While it is not clear how the painting came into possession of its former Japanese owner, the artwork had been missing since the 1990s after it was put up for auction in New York, according to Poland’s Ministry of Culture and National Heritage.
Mainichi Auction Inc. in Tokyo said it received a request from the painting’s former owner to sell it at an auction in the fall of 2021 and posted a photograph of it on their website, valuing the artwork at around 3 million yen ($21,000).
However, the company was contacted by the Polish ministry before the auction, which was scheduled for late January 2022, after they noticed that some details of the painting did not match those shown in an old photograph of the looted artwork believed to have been taken in 1939 or 1940.
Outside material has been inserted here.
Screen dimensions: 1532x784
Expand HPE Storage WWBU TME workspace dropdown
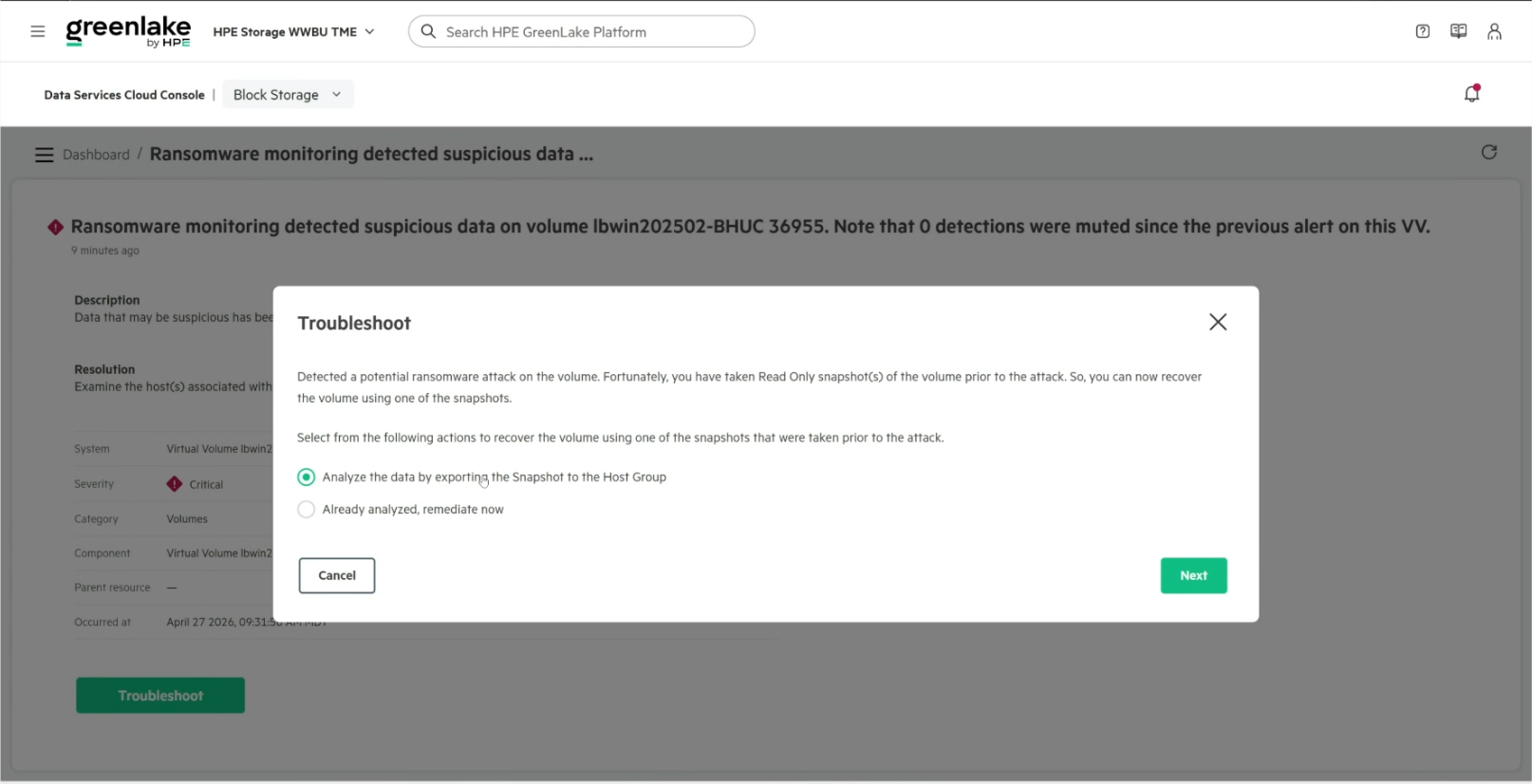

A Polish team of experts subsequently visited Japan to confirm that the painting was authentic and had been looted during the Nazi occupation. An ultraviolet scan revealed that part of the original had been painted over.
The embassy said that it was the first time that a work of art taken from Poland during the Nazi occupation had been discovered in the Far East. Mainichi Auction’s official, Yoshiaki Onoyama, who negotiated with the former Japanese owner for the painting’s return, said: “There was no financial incentive for us, but I think we got the job done.”